Their debut album Postcards was recorded and produced by Ben Hillier (Blur, Depeche Mode) at Miloco Studios in London in 2007 and released in 2008. Nominated for Album of the Year in that year's J Awards, it achieved Gold sales in Australia. The hit single "Jealousy" hit #79 in Triple J's Hottest 100 for 2008. Sparkadia went on to tour internationally, playing at many of the European summer festivals including Glastonbury and T in the Park and opening for acts including Vampire Weekend, Death Cab for Cutie, Tegan and Sara, and Jimmy Eat World. After an Australian tour in 2009 playing Big Day Out, several of Alexander's Sparkadia bandmates went on to other projects.

Alexander spent time in Berlin, Stockholm, New York City, and Los Angeles, before moving to London in 2010. There he made the second Sparkadia album, The Great Impression, as a solo project, playing all the instruments, with Mark "Tieks" Tieku (Florence and the Machine) co-producing. Inspirations for the record ranged from Berlin-era David Bowie to Roy Orbison to Javanese Gamelan. The album debuted at #8 on the ARIA charts and placed in the top 50 for the following year, also achieving Gold sales, with three singles placing in the Hottest 100. The single "China" was a finalist in the 2011 Vanda and Young Songwriting Competition. His tour dates in 2011 with the new members of Sparkadia included Splendour in the Grass, which also featured Coldplay and Kanye West.

Collaborations
In 2011, Burnett co-wrote "2 Hearts" on Digitalism's 2011 album I Love You, Dude. The same year, Burnett co-wrote and produced the lead single "Act Yr Age" for Bluejuice's album Company. The following year, he worked again with Bluejuice on their single "S.O.S." and co-wrote Hudson Taylor's breakthrough single "Battles".

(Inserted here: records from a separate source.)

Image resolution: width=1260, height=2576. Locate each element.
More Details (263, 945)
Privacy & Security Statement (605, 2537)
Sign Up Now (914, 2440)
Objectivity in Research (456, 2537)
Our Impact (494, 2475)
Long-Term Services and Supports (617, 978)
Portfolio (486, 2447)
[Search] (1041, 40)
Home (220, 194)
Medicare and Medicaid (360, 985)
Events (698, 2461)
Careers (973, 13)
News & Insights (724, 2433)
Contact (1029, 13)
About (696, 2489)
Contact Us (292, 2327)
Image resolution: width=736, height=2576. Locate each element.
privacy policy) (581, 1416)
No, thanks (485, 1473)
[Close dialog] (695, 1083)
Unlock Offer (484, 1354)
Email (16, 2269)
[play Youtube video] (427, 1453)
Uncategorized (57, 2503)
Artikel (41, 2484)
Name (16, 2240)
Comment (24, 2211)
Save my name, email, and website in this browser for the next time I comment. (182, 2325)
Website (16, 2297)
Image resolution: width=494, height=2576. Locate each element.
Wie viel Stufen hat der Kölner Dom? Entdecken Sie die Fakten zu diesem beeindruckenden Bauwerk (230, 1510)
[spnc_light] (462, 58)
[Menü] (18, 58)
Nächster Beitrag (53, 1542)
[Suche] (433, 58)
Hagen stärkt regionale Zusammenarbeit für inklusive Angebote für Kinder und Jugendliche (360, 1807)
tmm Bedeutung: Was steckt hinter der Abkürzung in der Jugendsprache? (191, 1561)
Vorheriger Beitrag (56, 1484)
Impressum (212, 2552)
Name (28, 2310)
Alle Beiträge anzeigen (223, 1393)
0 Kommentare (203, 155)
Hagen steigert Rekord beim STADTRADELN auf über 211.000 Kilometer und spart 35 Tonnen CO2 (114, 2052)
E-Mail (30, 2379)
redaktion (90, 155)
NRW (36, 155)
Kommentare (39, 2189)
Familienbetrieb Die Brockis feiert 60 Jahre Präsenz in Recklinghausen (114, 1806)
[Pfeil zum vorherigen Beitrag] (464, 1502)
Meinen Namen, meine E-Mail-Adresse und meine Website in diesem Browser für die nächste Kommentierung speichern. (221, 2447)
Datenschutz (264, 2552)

In 2014, he co-wrote and produced George Maple's breakthrough hit "Talk Talk". This was reworked by DJ Snake and released in 2016 as "Talk", which hit #13 on Billboard's hot dance/electronic chart in the US.  He also co-wrote Bluejuice's final single, "I'll Go Crazy" and was a writer on Bliss n Eso's gold single "Act Your Age", which won APRA's 2014 Urban Work of the Year award.

In 2015, he co-wrote Hayden James's "Something About You", which hit No. 44 on the Triple J Hottest 100, 2015. He also wrote three tracks for Alison Wonderland as well as singles by Flight Facilities and Motez. In November of that year he was among the speakers at the Electronic Music Conference, along with Flume and Porter Robinson. In 2016 he wrote with Japanese Wallpaper on 'Cocoon', Hayden James' 'Just a Lover', The Kaiser Chiefs' return single 'Hole in My Soul', and other songs with Joy, Paces, and Nicole Millar. 2017 saw collaborations with Rationale, Grades, Tieks with Chaka Khan, LDRU, BETSY, and Dan Sultan on his album Killer.

At the start of 2018 he co-wrote and produced "Clumsy Love" from Gamilaraay singer-songwriter Thelma Plum's first release since 2014 The same year, his co-write with Dan Sultan, 'Hold It Together', received an APRA Song of the Year nomination. He accumulated further writing and producing credits in 2018, with Elderbrook, Jack River, Mansionair, Graace, Japanese Wallpaper, Yates, and Muto.

April 2021 saw 'Better in Blak' written by Alex and Thelma Plum win the highly coveted 'Vanda and Young' Global songwriting competition. Another collaboration, 'Homecoming Queen' placed third.

Discography (as producer and songwriter)

Triple J Hottest 100 Appearances

Antony & Cleopatra
Full article & discography at Antony & Cleopatra.

2014: Formation

Producer and collaborator Mark-Anthony Tieku (AKA "Tieks") introduced Burnett and Anita Blay (AKA CocknBullKid) during a pop songwriting session in 2014.

Burnett and Blay subsequently formed a deep house duo called Antony & Cleopatra. They soon featured on three singles in 2014: Lancelot's "Givin' It Up", Beni's "Protect", and Sammy Bananas' "Money Time".

Alexander has said that being brought on to write for Digitalism around 2011 was part of his motivation both as a songwriter and as an artist to transition away from Sparkadia and towards electronic music, also citing "falling a bit out of love with the guitar".

Releases 
Their debut single as lead artists, "Sirens", was released in 2015 and was followed with multiple singles and collaborations from 2015–2019.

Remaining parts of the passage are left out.